Eu lembro de ler alguns versículos da bíblia na escola católica, mas acho que nunca ouvi algo que fizesse jus ao que estou passando.
"Podes escolher segundo tua vontade, porque te é dado." Moisés 3:17. "Deus nos disse, por intermédio de Seus profetas, que somos livres para escolher o bem ou o mal."
Eu não tinha certeza se levaria como lição contraditória ou se ignoraria essa sensação pulsante de que não faço ideia de quem eu sou e o que eu deveria estar fazendo de verdade.
Talvez eu devesse mudar todos os meus horizontes. E todos os meus ideais. Talvez eu devesse começar a seguir o livro da vida e focar na minha parte espiritual. (Isso se eu tivesse uma).
E enquanto questionava todas as lacunas da minha existência, pensei em minha bisa. Em todas às vezes que ela se esforçou para me mostrar que a vida podia ser muito mais do que o fato de eu ter uma mãe morta e um idiota progenitor.
Pensei nas vezes em que ela me protegeu das palavras duras do meu pai, me abraçou forte e beijou o topo da minha cabeça sussurrando que tudo se ajeitaria.
No fim das contas, em algo ela acertou. Algo em minha vida vem se moldando silenciosamente, e eu não faço ideia do que seja.
Talvez seja um compilado de coisas.
Sorrateiramente invadindo meu interior e revolucionando algumas peças de dentro da minha mente que antes estavam girando e girando, sem nenhum sentido de direção.
[...]
Eu não esperei o padre terminar seu ensinamento. Acho que fui tocado o suficiente por uma vida.

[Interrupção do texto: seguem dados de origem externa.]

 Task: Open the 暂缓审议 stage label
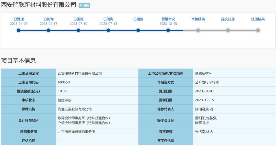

Não sei dizer se tem algo a ver com o laço emocional e a sensação reconfortante que sinto quando estou na igreja e me lembro de Amy, ou se eu mesmo quem abri algumas passagens escondidas pela viagem do meu autoconhecimento.
O que sei é que pude escrever linhas e parágrafos gigantes sem ter tempo de respirar e de notar a bolha entre o meu polegar e indicador.
Derramei tudo que podia jorrar e que estava se encharcando dentro de mim no pequeno caderninho de couro.
E pela primeira vez em muito tempo, deixei de me reprimir por ponderar possibilidades utópicas - até porquê se tem uma filosofia que dona Amy me ensinou, foi que isso de utopia não existe.
Então todas aquelas páginas que desenhei vários céus azuis, a representação da chuva sob a tela, e o mar vasto caindo sob ondas, me mostraram que não importa pensar muito, no final.
E eu agarrei esse sentimento com muita força, e o fiz dele minha maior fonte de conforto.
Abri todas as janelas de casa, desliguei todas as tomadas, me sentei no sofá e fechei os olhos, porque eu já sentia que finalmente podia respirar.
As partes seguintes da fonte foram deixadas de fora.